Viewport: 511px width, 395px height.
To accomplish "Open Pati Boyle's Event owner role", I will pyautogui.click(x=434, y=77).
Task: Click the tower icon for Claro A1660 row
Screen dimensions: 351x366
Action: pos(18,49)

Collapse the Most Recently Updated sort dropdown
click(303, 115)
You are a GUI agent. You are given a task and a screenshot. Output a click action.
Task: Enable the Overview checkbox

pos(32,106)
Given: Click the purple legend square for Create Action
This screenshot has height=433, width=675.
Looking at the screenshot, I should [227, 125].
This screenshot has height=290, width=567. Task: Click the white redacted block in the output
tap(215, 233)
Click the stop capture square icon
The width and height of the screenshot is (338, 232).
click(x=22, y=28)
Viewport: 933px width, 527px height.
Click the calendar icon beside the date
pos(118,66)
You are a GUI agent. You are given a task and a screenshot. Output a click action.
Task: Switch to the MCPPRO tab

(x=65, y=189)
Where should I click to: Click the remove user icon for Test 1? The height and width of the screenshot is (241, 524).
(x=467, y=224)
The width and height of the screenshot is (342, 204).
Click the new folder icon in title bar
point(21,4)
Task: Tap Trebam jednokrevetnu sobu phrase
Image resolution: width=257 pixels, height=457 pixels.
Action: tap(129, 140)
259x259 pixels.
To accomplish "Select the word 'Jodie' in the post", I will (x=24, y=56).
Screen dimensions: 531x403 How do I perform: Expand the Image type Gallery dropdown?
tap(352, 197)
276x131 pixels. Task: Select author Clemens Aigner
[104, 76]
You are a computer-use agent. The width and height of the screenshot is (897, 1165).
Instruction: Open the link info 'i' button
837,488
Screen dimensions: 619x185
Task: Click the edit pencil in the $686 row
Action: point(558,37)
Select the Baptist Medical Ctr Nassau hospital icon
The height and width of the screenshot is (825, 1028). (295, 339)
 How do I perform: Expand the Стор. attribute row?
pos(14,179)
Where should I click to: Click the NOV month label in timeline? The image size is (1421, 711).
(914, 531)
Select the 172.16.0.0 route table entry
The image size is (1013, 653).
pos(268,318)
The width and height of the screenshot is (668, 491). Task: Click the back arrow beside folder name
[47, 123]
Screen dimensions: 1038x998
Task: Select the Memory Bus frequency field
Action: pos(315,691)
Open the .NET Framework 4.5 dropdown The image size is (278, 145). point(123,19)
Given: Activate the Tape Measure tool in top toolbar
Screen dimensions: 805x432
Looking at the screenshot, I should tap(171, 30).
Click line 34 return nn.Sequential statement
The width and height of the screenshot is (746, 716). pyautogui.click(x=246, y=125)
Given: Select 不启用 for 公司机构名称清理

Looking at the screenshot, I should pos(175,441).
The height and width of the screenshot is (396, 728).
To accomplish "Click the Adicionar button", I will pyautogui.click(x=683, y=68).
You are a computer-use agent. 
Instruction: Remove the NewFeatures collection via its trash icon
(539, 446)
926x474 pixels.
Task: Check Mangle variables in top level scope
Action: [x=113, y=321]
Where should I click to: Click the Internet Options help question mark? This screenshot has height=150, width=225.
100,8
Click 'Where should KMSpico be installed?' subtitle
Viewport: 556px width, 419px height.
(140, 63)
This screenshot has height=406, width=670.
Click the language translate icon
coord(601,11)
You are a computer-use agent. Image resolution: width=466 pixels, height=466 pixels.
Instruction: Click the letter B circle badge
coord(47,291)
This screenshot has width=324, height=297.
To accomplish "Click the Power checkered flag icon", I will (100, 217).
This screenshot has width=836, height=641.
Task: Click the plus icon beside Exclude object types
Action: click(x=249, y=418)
----
Problem description:
Print each of the lines above again, unchanged.

Answer section:
Viewport: 511px width, 395px height.
To accomplish "Open Pati Boyle's Event owner role", I will pyautogui.click(x=434, y=77).
Task: Click the tower icon for Claro A1660 row
Screen dimensions: 351x366
Action: pos(18,49)

Collapse the Most Recently Updated sort dropdown
click(303, 115)
You are a GUI agent. You are given a task and a screenshot. Output a click action.
Task: Enable the Overview checkbox

pos(32,106)
Given: Click the purple legend square for Create Action
This screenshot has height=433, width=675.
Looking at the screenshot, I should [227, 125].
This screenshot has height=290, width=567. Task: Click the white redacted block in the output
tap(215, 233)
Click the stop capture square icon
The width and height of the screenshot is (338, 232).
click(x=22, y=28)
Viewport: 933px width, 527px height.
Click the calendar icon beside the date
pos(118,66)
You are a GUI agent. You are given a task and a screenshot. Output a click action.
Task: Switch to the MCPPRO tab

(x=65, y=189)
Where should I click to: Click the remove user icon for Test 1? The height and width of the screenshot is (241, 524).
(x=467, y=224)
The width and height of the screenshot is (342, 204).
Click the new folder icon in title bar
point(21,4)
Task: Tap Trebam jednokrevetnu sobu phrase
Image resolution: width=257 pixels, height=457 pixels.
Action: tap(129, 140)
259x259 pixels.
To accomplish "Select the word 'Jodie' in the post", I will (x=24, y=56).
Screen dimensions: 531x403 How do I perform: Expand the Image type Gallery dropdown?
tap(352, 197)
276x131 pixels. Task: Select author Clemens Aigner
[104, 76]
You are a computer-use agent. The width and height of the screenshot is (897, 1165).
Instruction: Open the link info 'i' button
837,488
Screen dimensions: 619x185
Task: Click the edit pencil in the $686 row
Action: point(558,37)
Select the Baptist Medical Ctr Nassau hospital icon
The height and width of the screenshot is (825, 1028). (295, 339)
 How do I perform: Expand the Стор. attribute row?
pos(14,179)
Where should I click to: Click the NOV month label in timeline? The image size is (1421, 711).
(914, 531)
Select the 172.16.0.0 route table entry
The image size is (1013, 653).
pos(268,318)
The width and height of the screenshot is (668, 491). Task: Click the back arrow beside folder name
[47, 123]
Screen dimensions: 1038x998
Task: Select the Memory Bus frequency field
Action: pos(315,691)
Open the .NET Framework 4.5 dropdown The image size is (278, 145). point(123,19)
Given: Activate the Tape Measure tool in top toolbar
Screen dimensions: 805x432
Looking at the screenshot, I should tap(171, 30).
Click line 34 return nn.Sequential statement
The width and height of the screenshot is (746, 716). pyautogui.click(x=246, y=125)
Given: Select 不启用 for 公司机构名称清理

Looking at the screenshot, I should pos(175,441).
The height and width of the screenshot is (396, 728).
To accomplish "Click the Adicionar button", I will pyautogui.click(x=683, y=68).
You are a computer-use agent. 
Instruction: Remove the NewFeatures collection via its trash icon
(539, 446)
926x474 pixels.
Task: Check Mangle variables in top level scope
Action: [x=113, y=321]
Where should I click to: Click the Internet Options help question mark? This screenshot has height=150, width=225.
100,8
Click 'Where should KMSpico be installed?' subtitle
Viewport: 556px width, 419px height.
(140, 63)
This screenshot has height=406, width=670.
Click the language translate icon
coord(601,11)
You are a computer-use agent. Image resolution: width=466 pixels, height=466 pixels.
Instruction: Click the letter B circle badge
coord(47,291)
This screenshot has width=324, height=297.
To accomplish "Click the Power checkered flag icon", I will (100, 217).
This screenshot has width=836, height=641.
Task: Click the plus icon beside Exclude object types
Action: click(x=249, y=418)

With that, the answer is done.